Unknown. However it seems that it’s been around in one form or another since the about the 1930’s. In those days it was something of a regional specialty, being closely tied to the State of Texas, especially the City of Austin and most especially the Adams Extract Company. Adams manufactured food colorings, and one of the company’s favorite promotion techniques was to give away copies of recipes that used colors — lots and lots of colors. They spread around quite a few copies of their red velvet cake over time.
By the 50’s and early 60’s red velvet cake had burst its regional boundaries and had spread all over the West, Northwest and Midwest. By that point it just may have reached the East, especially the City of New York and most especially the Waldorf Astoria Hotel, but that’s a subject for another post.
Red velvet cake is and always was a novelty. Odds are it was originally created for the holiday season, a bright red buttermilk cake that was meant to look Christmas-y. Its popularity peaked in the 60’s, when other-worldy looking foods were all the rage in the States and housewives delighted in bright molded fruit salads, cube-shaped savory aspics and spherical potted meat dumplings.

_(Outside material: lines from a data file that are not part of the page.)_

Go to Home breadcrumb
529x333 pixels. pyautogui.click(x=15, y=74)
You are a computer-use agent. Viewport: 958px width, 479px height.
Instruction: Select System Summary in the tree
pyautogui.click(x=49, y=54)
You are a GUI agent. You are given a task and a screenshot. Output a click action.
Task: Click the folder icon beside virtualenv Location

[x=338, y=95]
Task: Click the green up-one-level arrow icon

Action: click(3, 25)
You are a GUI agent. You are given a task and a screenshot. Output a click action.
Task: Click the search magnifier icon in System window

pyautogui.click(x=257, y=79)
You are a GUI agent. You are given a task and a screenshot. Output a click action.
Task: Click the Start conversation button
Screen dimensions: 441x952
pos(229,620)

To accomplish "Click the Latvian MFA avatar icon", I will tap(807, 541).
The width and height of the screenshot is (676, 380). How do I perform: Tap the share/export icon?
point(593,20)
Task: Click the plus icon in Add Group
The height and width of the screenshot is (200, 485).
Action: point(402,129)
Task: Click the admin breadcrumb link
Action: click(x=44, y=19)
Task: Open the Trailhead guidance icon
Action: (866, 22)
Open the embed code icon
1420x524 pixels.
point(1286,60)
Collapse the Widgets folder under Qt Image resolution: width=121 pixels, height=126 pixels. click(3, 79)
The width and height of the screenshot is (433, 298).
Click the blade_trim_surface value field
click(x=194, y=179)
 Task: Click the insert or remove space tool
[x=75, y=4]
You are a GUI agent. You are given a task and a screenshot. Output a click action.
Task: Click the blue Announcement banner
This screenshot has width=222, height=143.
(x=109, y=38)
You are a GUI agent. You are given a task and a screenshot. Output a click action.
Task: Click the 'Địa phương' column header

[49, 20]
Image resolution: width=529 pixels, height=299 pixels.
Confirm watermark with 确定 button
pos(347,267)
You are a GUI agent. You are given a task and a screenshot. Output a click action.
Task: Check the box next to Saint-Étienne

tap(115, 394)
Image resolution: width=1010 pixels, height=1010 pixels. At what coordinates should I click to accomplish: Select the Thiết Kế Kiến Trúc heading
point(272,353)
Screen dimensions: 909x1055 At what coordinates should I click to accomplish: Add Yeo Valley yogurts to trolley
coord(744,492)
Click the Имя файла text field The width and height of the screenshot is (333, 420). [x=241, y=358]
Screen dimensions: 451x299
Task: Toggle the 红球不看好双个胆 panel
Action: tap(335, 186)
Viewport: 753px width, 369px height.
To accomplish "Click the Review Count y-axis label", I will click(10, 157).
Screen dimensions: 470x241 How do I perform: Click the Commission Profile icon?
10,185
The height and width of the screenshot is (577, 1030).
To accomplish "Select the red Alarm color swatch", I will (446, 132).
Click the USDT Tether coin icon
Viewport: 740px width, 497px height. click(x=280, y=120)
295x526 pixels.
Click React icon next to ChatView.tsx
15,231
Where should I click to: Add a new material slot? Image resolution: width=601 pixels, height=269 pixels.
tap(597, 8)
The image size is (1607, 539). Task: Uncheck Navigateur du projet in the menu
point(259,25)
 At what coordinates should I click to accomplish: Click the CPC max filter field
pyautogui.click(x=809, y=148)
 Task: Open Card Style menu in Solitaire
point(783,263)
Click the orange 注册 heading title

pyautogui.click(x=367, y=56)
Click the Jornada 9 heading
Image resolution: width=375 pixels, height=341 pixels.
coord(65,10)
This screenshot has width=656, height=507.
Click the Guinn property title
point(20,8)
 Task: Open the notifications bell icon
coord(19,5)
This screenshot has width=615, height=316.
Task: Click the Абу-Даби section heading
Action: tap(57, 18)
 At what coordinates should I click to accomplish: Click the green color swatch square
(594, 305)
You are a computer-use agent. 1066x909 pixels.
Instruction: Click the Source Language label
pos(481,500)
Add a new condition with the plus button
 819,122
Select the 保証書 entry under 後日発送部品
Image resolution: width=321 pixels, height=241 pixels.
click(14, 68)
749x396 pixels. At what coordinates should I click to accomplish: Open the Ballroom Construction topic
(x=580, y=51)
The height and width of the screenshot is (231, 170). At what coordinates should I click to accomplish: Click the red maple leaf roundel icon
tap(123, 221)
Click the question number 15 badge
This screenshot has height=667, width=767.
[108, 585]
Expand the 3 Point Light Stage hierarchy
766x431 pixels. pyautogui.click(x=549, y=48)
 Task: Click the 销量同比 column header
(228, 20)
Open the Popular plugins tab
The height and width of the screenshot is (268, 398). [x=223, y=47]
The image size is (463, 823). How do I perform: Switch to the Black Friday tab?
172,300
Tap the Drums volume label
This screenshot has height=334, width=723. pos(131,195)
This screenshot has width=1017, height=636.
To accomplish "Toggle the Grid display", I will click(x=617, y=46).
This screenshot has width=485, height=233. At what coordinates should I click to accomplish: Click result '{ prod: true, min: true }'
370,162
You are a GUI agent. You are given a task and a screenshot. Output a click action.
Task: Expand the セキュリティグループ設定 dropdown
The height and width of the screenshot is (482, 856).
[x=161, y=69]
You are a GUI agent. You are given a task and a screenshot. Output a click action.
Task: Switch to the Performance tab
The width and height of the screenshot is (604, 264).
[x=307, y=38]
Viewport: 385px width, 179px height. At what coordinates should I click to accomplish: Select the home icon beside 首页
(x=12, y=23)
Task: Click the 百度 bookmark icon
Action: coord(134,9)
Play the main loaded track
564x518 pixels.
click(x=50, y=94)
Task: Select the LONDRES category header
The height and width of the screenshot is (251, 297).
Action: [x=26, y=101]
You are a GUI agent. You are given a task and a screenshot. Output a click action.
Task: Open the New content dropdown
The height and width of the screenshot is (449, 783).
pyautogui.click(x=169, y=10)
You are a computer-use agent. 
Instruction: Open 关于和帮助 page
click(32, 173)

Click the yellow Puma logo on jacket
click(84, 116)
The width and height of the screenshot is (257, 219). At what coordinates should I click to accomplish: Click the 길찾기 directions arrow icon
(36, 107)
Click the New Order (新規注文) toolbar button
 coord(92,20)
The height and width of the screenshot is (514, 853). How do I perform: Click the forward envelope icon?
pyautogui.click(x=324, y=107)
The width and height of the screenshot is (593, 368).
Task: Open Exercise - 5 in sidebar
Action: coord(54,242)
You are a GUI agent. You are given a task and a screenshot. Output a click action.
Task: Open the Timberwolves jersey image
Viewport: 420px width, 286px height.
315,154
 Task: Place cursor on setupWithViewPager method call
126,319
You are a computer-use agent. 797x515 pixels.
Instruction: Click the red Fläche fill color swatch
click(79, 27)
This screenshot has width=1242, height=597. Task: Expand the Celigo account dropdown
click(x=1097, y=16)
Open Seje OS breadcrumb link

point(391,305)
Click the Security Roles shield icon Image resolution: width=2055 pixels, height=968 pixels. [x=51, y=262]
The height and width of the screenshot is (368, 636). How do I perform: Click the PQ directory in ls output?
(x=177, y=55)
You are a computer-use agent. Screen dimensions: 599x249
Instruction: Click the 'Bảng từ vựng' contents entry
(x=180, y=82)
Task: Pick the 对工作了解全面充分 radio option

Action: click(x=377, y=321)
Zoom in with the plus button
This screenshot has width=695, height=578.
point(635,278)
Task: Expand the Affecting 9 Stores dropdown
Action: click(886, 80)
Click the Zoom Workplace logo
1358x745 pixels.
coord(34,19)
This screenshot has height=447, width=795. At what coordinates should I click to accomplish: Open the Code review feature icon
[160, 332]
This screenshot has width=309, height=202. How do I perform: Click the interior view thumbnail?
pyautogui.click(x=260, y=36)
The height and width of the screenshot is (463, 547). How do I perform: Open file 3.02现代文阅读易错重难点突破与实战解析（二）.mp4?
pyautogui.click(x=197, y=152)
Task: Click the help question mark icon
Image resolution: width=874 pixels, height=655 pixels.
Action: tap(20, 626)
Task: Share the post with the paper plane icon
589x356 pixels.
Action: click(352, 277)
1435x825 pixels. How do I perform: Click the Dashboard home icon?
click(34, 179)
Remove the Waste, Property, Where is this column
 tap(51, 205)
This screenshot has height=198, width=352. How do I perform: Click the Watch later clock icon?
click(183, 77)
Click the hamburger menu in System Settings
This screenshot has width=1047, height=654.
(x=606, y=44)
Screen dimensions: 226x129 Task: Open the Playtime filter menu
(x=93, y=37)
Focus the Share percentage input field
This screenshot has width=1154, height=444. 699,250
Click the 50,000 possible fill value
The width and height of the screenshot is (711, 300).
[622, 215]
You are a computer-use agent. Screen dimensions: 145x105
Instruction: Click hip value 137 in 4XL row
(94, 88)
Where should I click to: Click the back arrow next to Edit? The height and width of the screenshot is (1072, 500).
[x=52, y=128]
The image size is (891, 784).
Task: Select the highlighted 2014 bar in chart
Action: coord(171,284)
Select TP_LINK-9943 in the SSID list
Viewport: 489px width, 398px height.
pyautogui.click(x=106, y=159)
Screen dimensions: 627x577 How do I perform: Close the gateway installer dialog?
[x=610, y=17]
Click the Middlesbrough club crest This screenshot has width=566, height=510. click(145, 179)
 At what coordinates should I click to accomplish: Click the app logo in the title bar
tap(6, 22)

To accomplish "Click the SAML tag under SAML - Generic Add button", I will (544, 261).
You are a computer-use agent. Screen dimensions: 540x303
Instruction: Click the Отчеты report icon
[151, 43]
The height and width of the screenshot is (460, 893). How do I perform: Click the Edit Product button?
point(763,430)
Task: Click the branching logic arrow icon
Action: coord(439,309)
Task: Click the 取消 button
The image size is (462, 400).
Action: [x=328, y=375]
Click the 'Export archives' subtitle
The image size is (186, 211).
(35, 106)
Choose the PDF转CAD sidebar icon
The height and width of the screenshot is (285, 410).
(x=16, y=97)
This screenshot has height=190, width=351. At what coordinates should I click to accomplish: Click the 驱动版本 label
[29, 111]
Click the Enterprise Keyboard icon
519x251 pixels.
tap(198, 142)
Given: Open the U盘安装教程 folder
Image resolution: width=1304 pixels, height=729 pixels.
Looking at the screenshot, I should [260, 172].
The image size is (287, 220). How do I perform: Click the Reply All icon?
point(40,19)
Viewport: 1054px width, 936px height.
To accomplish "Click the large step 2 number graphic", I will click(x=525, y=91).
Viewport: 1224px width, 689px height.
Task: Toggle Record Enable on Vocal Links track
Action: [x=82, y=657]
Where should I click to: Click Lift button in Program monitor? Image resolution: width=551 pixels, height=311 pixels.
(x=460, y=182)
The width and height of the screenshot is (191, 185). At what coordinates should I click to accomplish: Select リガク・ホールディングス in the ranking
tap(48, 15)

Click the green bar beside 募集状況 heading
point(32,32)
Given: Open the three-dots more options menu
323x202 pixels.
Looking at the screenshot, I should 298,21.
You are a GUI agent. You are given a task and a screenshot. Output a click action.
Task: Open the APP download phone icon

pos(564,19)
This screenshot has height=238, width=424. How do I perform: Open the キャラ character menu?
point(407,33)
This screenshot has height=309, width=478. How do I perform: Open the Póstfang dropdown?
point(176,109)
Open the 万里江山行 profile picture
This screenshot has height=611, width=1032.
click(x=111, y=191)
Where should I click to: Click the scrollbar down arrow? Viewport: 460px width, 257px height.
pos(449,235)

Red velvet all but went the way of ketchup-pistachio cake (I know, but it actually existed) before it regained prominence in the 1989 film Steel Magnolias. It was “a thing”, as the kids like to say, all through the 90’s, until it’s popularity seemed to explode about five years ago. Since then red velvet has been pervasive, and so has the rumor that there was once a version that didn’t use red food coloring. Alas red velvet and two ounces of red coloring go hand-in-hand. Such is life in America, where we like to play with our food almost as much as we like to eat it.